# Which engine



## talogon (Aug 12, 2009)

How do I find out which variant my Ducato is? i.e.. 110/120/130ps i know it is a 2.3 but not which one. I am sure someone on here will know how to tell


----------



## rayc (Jun 3, 2008)

I thought you could only get either 120 and 130 BHP with the 2.3 engine?
Do you know the engine code?


----------



## talogon (Aug 12, 2009)

Sorry I should have said, it's a 2.3 jtd not the multijet.


----------



## pomme1 (May 19, 2005)

Talagon,

In which case, I am pretty certain it'll be the 130. I thought that was the only option on the pre-multijet 2.3.

Roger


----------



## talogon (Aug 12, 2009)

I think it is the 130 But from what I have read they did three. It just seems odd that I can't easily find out.

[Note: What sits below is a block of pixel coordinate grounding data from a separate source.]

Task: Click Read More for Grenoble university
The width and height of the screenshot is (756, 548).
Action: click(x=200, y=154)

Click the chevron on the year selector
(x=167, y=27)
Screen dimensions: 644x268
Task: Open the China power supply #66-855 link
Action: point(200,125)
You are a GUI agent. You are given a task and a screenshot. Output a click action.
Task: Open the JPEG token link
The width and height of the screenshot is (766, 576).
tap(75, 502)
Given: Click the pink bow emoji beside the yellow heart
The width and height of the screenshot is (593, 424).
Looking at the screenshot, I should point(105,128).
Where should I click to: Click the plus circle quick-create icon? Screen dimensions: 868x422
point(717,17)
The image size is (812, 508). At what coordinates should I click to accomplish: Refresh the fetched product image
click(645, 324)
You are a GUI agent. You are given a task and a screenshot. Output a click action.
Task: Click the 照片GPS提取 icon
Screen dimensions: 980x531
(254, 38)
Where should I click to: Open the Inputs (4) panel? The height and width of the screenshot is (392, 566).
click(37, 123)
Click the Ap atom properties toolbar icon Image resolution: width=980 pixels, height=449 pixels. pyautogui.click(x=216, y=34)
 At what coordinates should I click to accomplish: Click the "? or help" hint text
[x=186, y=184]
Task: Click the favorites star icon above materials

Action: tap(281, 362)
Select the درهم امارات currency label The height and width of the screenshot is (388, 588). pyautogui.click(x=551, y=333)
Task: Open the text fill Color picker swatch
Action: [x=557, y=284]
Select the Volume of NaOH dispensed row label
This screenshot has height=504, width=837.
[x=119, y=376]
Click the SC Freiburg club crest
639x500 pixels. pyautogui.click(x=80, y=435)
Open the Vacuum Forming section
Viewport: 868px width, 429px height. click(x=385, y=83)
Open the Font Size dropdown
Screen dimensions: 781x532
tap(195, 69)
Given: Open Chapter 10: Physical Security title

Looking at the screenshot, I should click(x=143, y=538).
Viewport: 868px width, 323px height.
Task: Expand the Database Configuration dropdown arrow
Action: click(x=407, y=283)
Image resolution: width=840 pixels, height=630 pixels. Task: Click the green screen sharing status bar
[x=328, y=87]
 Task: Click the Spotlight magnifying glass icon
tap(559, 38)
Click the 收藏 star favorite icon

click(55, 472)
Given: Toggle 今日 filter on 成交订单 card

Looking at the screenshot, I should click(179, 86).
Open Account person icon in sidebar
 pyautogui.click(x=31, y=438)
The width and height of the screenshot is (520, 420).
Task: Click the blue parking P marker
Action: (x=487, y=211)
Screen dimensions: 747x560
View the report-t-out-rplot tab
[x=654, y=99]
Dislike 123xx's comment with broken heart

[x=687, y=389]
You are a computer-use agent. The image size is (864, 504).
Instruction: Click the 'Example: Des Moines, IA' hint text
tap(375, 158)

Maybe as it's so hard that's because it just is 130.


----------



## bigcats30 (Aug 13, 2012)

Look on the V5 it should tell you on there as I remember.


----------



## talogon (Aug 12, 2009)

Yes i thought it would be on there but I can't see it.


----------



## peribro (Sep 6, 2009)

I imagine Fiat will tell you if you give them a call. You will need the vin number to hand.


----------



## talogon (Aug 12, 2009)

That sounds like a good plan.


----------